Exercise prompt:
Without copying the images, write out all the entries below verbatim.

Input records:
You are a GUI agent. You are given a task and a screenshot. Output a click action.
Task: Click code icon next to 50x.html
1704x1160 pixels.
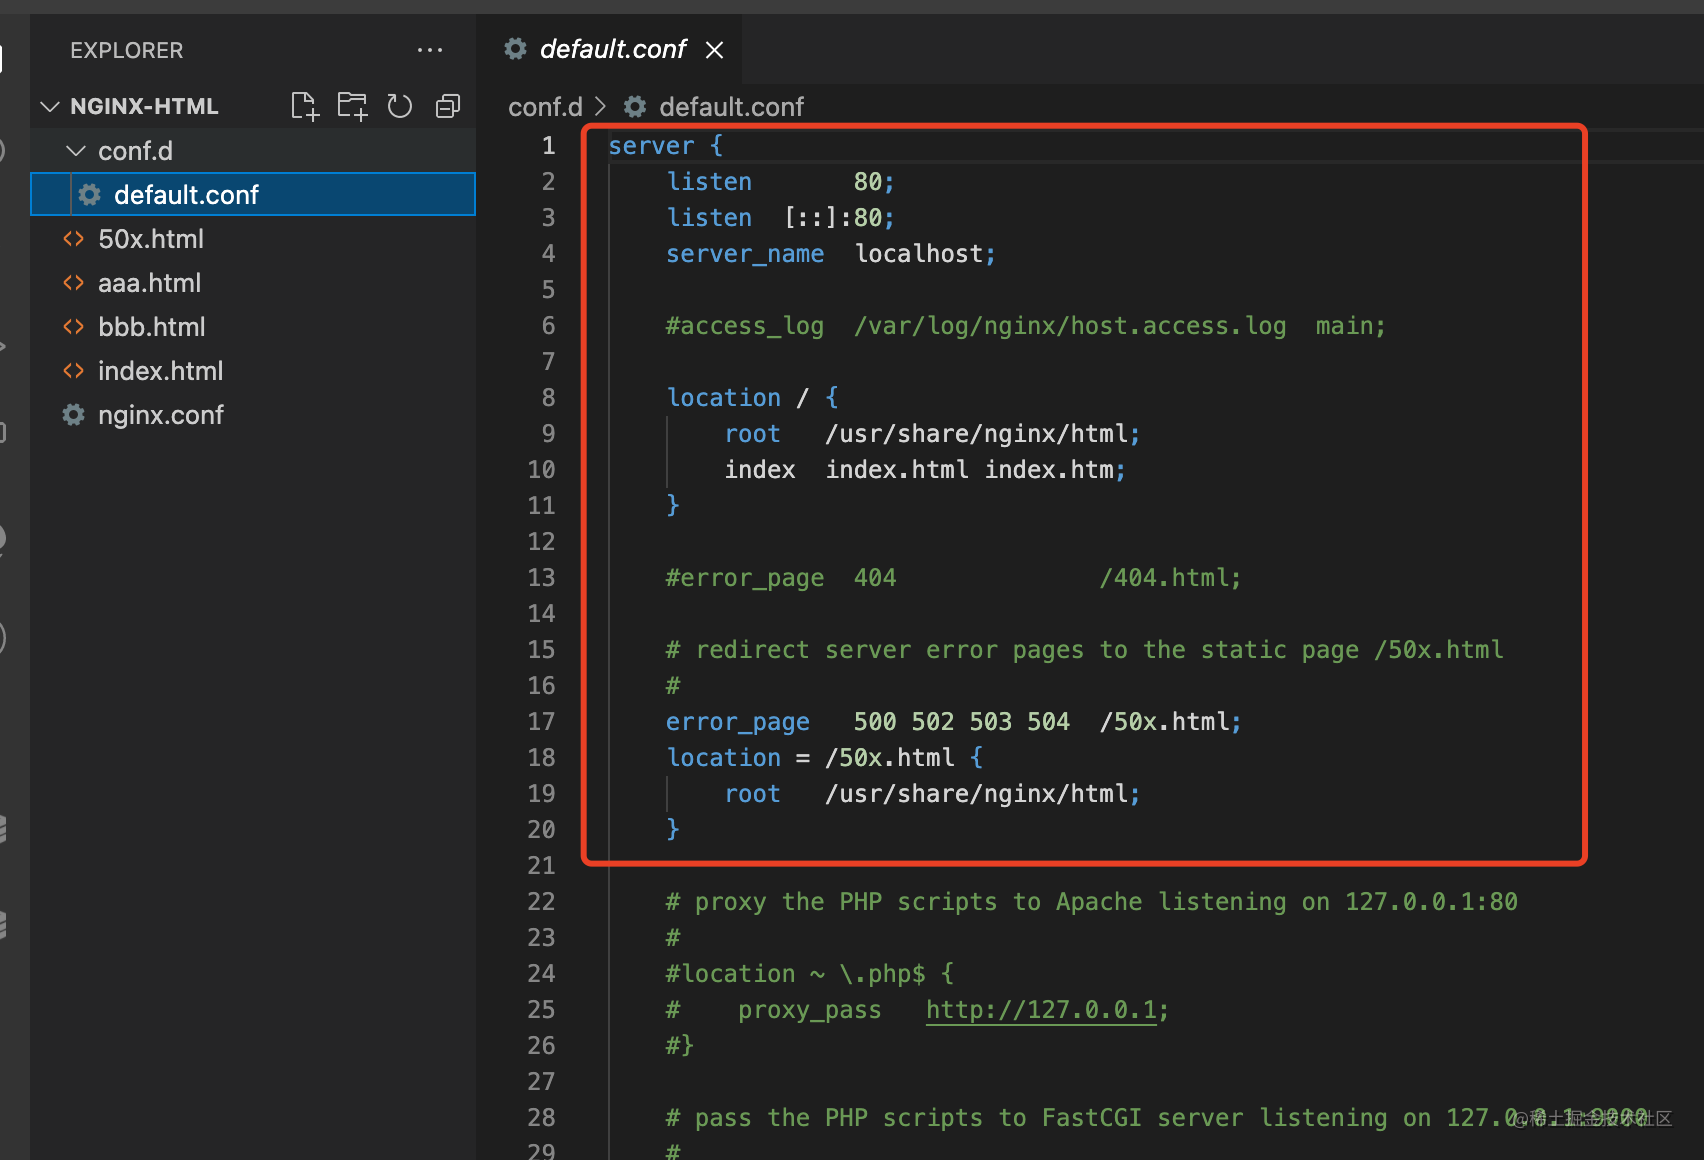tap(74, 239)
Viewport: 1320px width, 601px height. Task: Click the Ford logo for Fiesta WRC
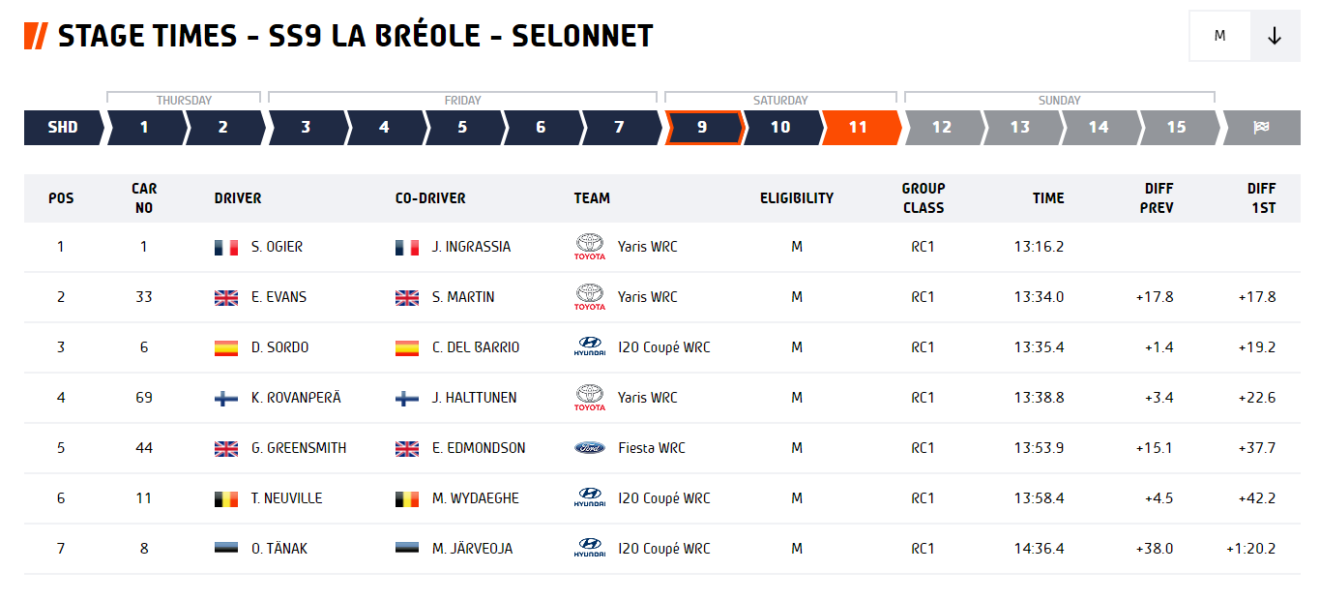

Answer to this task:
You are a GUI agent. You are given a task and a screenshot. Output a click action.
Task: Click code icon next to 50x.html
1704x1160 pixels.
tap(74, 239)
Viewport: 1320px width, 601px height. Task: Click the Ford logo for Fiesta WRC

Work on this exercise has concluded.